Why I stopped blogging (for a bit) & the most important takeaway from that experience you’ll want to hear about first
What happens if you stop blogging for a little bit?
In the spring of 2018, I found out the hard way.
Because I had to stop blogging temporarily…
And it wasn’t because of the results I was getting or even the level of engagement.
In fact, everything from...
- My conversations with clients
- To my web traffic
Regularly reminded me that my blog posts were a key gateway for peoples’ interests in what I have to offer.
Actually, I had to stop because I was feeling way too much pressure to live up to my high standards.
People had high expectations of the work I was producing.
And I felt the pressure to produce consistently, high-quality work on my blog as well.
This led to every blog post conjuring a voice in my head that said: “what if this isn’t good enough?”
And this didn’t just happen with my blog. Every other piece of the content creation puzzle:
- Social media
- My newsletter
Led to me asking myself the same question.
And that feeling got so overwhelming that I felt like the joy was being sucked out of the blogging process.
When the focus of my blog started to change, I learned a lot about how tempting it can be to stop blogging.
Because, before that, it was something that was as natural as….breathing.
So, I wanted to share what I learned when I decided to stop blogging for a little while….
Because I think there’s a lot you can learn from my experiences as well.
1) Relevance is more important than age…
More specifically, content that takes what you already know about your audience’s needs and interests and addresses it in a direct fashion.
Before I decided to stop blogging for a short period of time, I definitely knew that.

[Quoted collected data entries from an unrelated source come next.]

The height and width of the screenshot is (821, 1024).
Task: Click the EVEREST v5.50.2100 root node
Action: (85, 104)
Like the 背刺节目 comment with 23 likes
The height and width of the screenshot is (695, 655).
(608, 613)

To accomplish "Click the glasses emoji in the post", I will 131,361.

But when I decided to include a “most popular posts” widget on my blog, I realized something that surprised me. My most popular content isn’t actually my most recent content:
Over the long-term, I’ve attracted my target audience to my blog by taking the 80/20 rule seriously. And that’s a huge part of why my blog continues to attract readers…and in some cases, client leads.

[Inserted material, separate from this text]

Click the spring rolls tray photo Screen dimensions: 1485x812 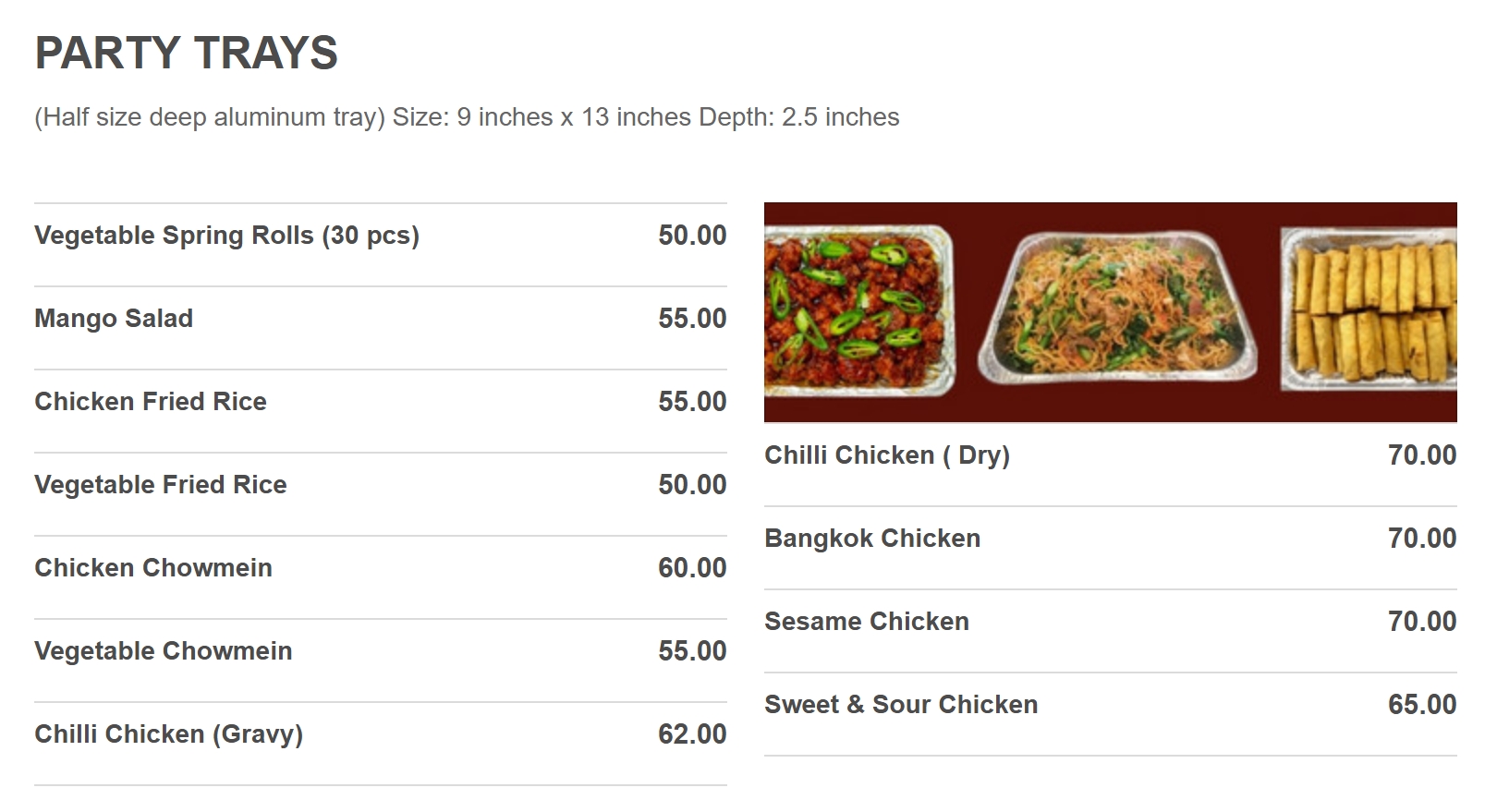(x=1370, y=309)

So what has that involved? I think Jerry Low summed this up perfectly when he explained exactly how a majority of bloggers, who have benefited from this principle, have built an audience:
Which sources are the top 20% of traffic on your blog? Can you invest more money and effort into satisfying them? Which posts constitute the top 20% of your best performing content? Can you improve on those and get even more from your content?
What you can do to make a blogging break make sense…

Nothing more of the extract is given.